In the 31st edition of its Care Homes for Older People UK Market Report, LaingBuisson said COVID-19 had not triggered a surge in care home closures despite an 8 percentage point fall in occupancy rates between March and September 2020.
The business intelligence provider cautioned that closures may only have been postponed by loans and tax holidays, however, adding there could yet be a sharp increase in small, family run services going to the wall. LaingBuisson predicted occupancy levels may not return to normal levels until 2023.
The report also looks at the potential benefits of digitalisation that have been highlighted by the COVID crisis with NHSX understood to be making provision for NHS funding to make substantial investment in digital technologies for social care in the near future.
Report author, William Laing, (pictured) said: “No-one can deny that the care home market has been disrupted by COVID-19. Television and newspaper reports have told the very human story of what has happened. The figures show that the value of the market has shrunk from £17.3 billion in March 2020 to £16.6 billion in September 2020. The underlying drivers of demand remain, though how and when self-payers in particular choose to access care may change in the wake of the pandemic.

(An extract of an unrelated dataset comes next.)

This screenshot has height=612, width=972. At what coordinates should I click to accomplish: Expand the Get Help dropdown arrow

“Digitisation in social care, or rather the lack of it, has been one of the big stories in care homes through the pandemic. The lack of joined up health and social care records was held responsible for some of the breakdowns in communication at the start of COVID-19 and public expectation regarding what can be achieved through technology is growing. Digital technologies offer the potential for operational and back office efficiencies and to free staff up to focus on activities which add value and improve the customer experience. It would, nevertheless, be fanciful to say that we are anywhere close to artificial intelligence taking over tasks currently undertaken by human beings.

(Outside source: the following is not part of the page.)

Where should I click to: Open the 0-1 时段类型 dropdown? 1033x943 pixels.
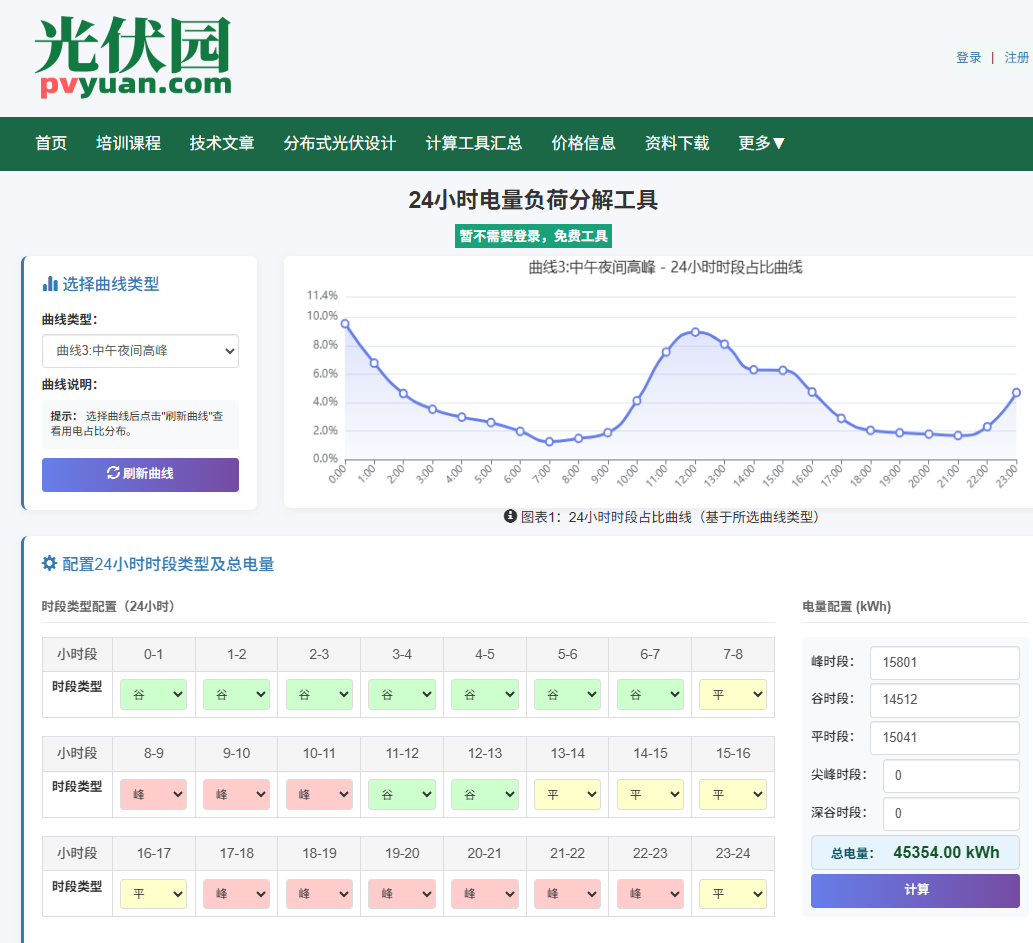pos(153,694)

“Aside from what happened at the start of the pandemic, there have been many pilot projects which have shown the efficiencies to be gained for the NHS from connectivity, remote monitoring and diagnosis, the avoidance of unnecessary hospital admissions and the delivery of primary care in care homes if connectivity between the mainly independent social care sector and public sector healthcare provision is improved. The promise of NHS funding from NHSX to support this will be vital to achieving this much needed upgrade in technology for many care homes.”